_Extract:_
======

As we dabbed at the corners of our mouths with napkins, to liberate the past crumbs of our marvellous, moneyed puddings, we wondered what to do next. Cocktails! We threw them back like they were Listerine and not twenty quid’s worth of elite grog, our shy, appreciative smiles becoming contagious giggles. And then… well, it was over, so we sat there for a while, wondering what to do. It was free, so, like, do we ask for the bill? Do we just… leave? We began to get nervous. No managers had been over to check everything was OK, we realised; did the waiters know we weren’t paying? We sat, panic rising, for a good 45 minutes, going through every scenario. Catastrophising, rationalising. We decided to ask for the bill, assuming we would maybe have to pay for the cocktails, which was fair enough, but that everything else would be cancelled out or put through as a special offer or something. Then the bill arrived.

======

_Data excerpt:_
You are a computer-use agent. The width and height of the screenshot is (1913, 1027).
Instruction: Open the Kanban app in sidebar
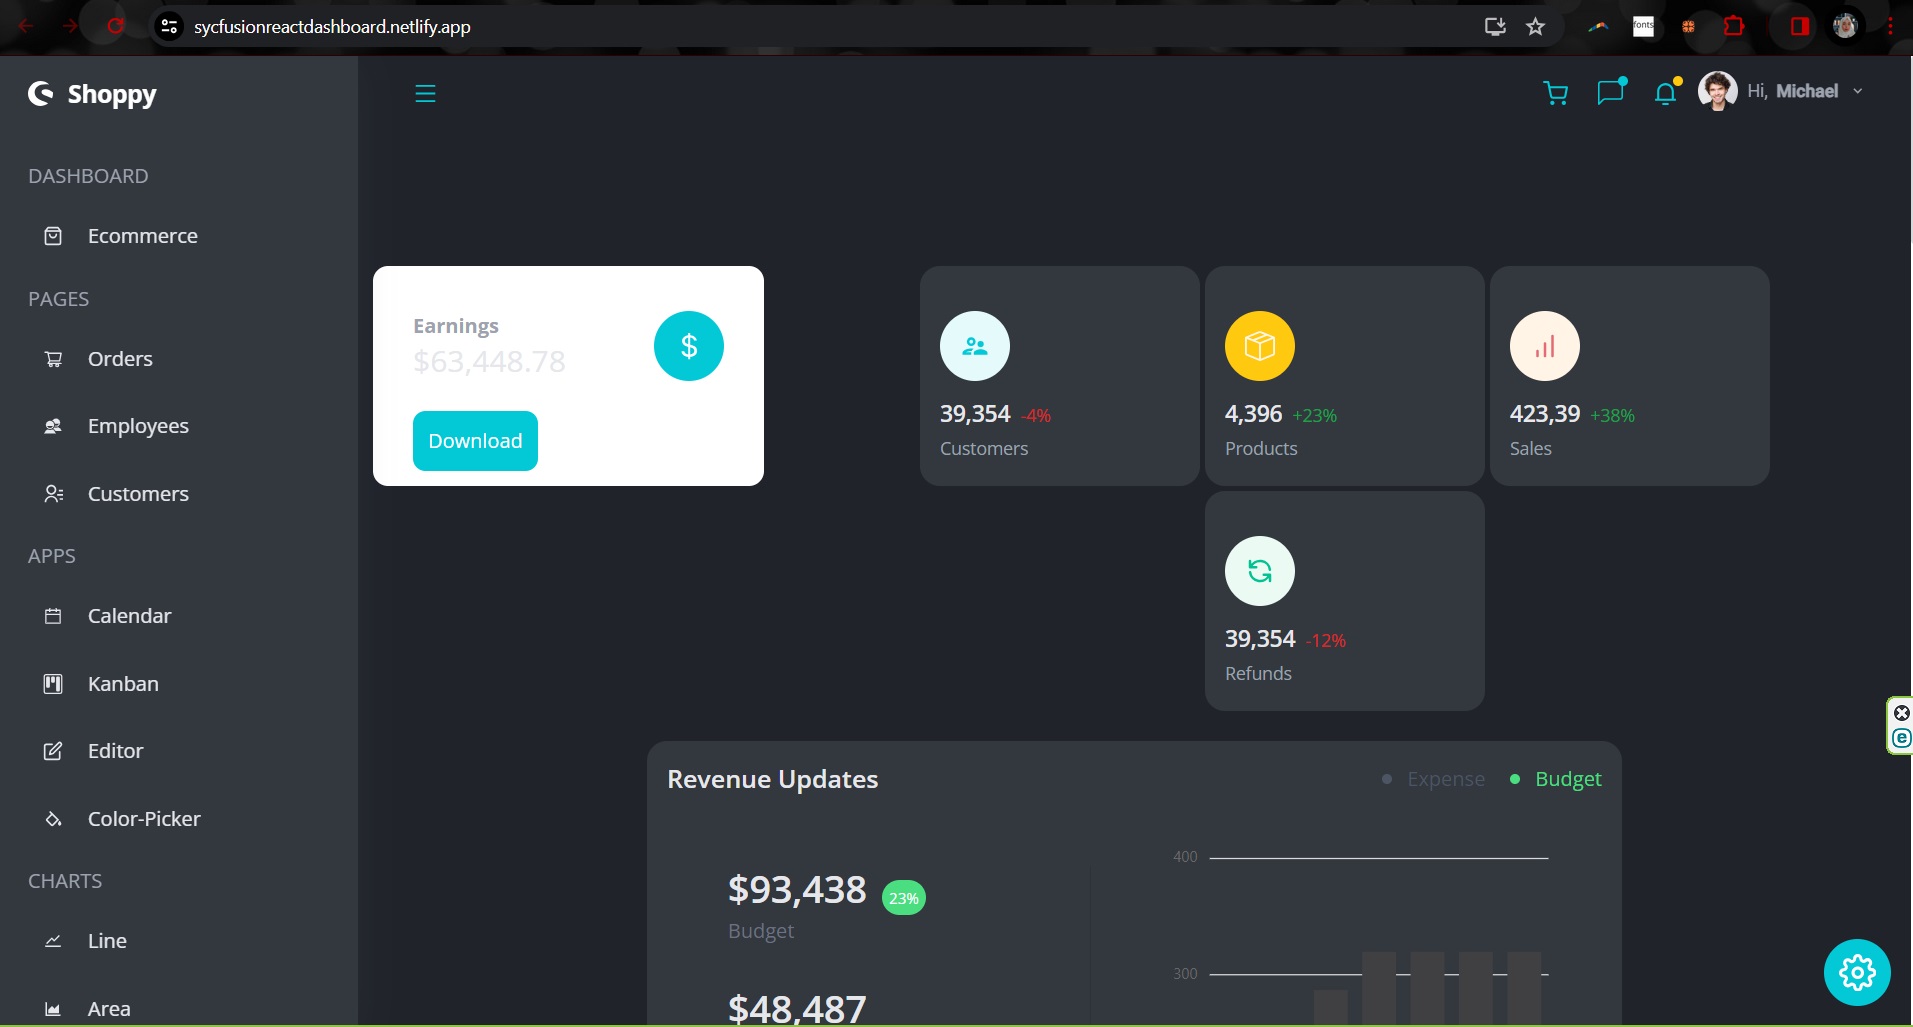click(123, 684)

======

_What is needed:_
Copy out the entire passage about waiting for the bill after the free restaurant meal, word for word.

_Written solution:_
As we dabbed at the corners of our mouths with napkins, to liberate the past crumbs of our marvellous, moneyed puddings, we wondered what to do next. Cocktails! We threw them back like they were Listerine and not twenty quid’s worth of elite grog, our shy, appreciative smiles becoming contagious giggles. And then… well, it was over, so we sat there for a while, wondering what to do. It was free, so, like, do we ask for the bill? Do we just… leave? We began to get nervous. No managers had been over to check everything was OK, we realised; did the waiters know we weren’t paying? We sat, panic rising, for a good 45 minutes, going through every scenario. Catastrophising, rationalising. We decided to ask for the bill, assuming we would maybe have to pay for the cocktails, which was fair enough, but that everything else would be cancelled out or put through as a special offer or something. Then the bill arrived.